Combining the DSL and Processor API of Kafka Streams
The Kafka Streams library consists of two API’s:
- The high level, yet powerful Domain Specific Language (DSL). There you’ll find the KStreams, KTables, filter, map, flatMap etc. If you are familiar with the Java 8 Streams API you’ll find it easy to reason about this Kafka Streams DSL.
- The low-level, rather complex but full armed Processor API (PAPI) which gives you all the power of Kafka Streams. Here you’ll have to route your messages from a source (input topic) via processors to a sink (output topic). The DSL is built on top of this Processor API.
For most use cases I’d like to stick to the DSL. It is expressive and self-explanatory.
KTable<String, Action> actionKTable = new KStreamBuilder()
.stream("actions_topic")
.mapValues(Actions::gunzipAndDeserialize)
.groupBy((key, action) -> action.getId(), Serdes.String(), ThriftSerde.forClass(Action.class))
.aggregate(..., "aggregate_store");
But there are scenario’s that you cannot express with the DSL, e.g.
- Fan out multiple messages based on one incoming message
- Producing messages based on timing of overall processing, e.g. every 100 messages, every minute, invalidate state after a while…
- Write access to the state store of a KTable
In these cases it might be interesting to attach one of these powerful processors to the KTable result stream. (Heads up!
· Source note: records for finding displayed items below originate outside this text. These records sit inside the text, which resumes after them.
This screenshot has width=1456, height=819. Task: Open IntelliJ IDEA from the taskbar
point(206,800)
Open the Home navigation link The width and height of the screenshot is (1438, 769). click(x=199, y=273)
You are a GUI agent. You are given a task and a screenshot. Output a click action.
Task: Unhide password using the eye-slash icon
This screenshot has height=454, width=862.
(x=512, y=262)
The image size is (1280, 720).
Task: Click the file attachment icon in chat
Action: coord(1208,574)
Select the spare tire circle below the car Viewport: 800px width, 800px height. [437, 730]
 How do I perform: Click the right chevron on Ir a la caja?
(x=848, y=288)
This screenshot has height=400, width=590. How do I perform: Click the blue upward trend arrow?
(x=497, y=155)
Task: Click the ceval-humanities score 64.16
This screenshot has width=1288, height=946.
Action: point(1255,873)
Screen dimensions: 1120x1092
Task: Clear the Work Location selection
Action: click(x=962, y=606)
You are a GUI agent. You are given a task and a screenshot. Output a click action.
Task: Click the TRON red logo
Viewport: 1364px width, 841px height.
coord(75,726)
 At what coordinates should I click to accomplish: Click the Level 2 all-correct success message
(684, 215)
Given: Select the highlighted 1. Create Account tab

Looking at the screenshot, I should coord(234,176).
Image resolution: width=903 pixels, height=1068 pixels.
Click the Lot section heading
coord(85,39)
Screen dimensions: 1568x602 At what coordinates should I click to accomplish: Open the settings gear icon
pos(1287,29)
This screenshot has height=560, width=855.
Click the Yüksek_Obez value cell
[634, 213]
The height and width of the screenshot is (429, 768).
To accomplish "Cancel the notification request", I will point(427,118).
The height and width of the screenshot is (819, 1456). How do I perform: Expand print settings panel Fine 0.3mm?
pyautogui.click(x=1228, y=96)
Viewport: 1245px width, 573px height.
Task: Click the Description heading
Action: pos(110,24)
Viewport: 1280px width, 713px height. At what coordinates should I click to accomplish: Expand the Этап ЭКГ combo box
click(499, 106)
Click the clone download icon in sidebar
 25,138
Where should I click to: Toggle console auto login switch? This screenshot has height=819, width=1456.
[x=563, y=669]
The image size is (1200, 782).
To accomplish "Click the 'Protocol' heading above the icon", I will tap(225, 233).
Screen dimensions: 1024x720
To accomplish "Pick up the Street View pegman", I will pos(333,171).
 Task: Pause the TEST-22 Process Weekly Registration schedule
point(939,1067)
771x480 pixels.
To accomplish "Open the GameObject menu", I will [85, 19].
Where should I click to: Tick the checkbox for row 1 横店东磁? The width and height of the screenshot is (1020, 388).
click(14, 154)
You can only attach Processors to KStreams, so you’ll have to transform the KTable to a stream.)
actionKTable
.toStream()
.transform(() -> new ExpireActionsTransformer(), "aggregate_store")
.to(Serdes.String(), new ActionSerde(), "output_topic");
In the code example below, I show you how the PAPI Transformer can
- access the state store
- generate messages (fan out) via the ProcessorContext
- schedule itself to be executed every once in a while. (schedule method on the ProcessorContext). The punctuate method is called every x time units based on the message timestamps (Heads up! This is event time, not wall-clock time.)
public class ExpireActionsTransformer implements Transformer<String, Action, KeyValue<String, Action>> {
private ProcessorContext context;
private KeyValueStore<String, Action> subscriptionsStateStore;
@Override
public void init(ProcessorContext context) {
this.context = context;
// schedule this transformer and call this processor's punctuate() method every 1000 time units.
this.context.schedule(1000);
// full read/write access to the KTable state store
this.subscriptionsStateStore = (KeyValueStore<String, Action>) context.getStateStore("aggregate_store");
}
@Override
public KeyValue<String, Action> transform(String key, Action value) {
// transform key and/or value or use context.forward to produce multiple messages
return new KeyValue<>(key, value);
}
@Override
public KeyValue<String, Action> punctuate(long timestamp) {
...
context.forward(key, expiredAction);
return null; // method should always return null
}
@Override
public void close() { }
}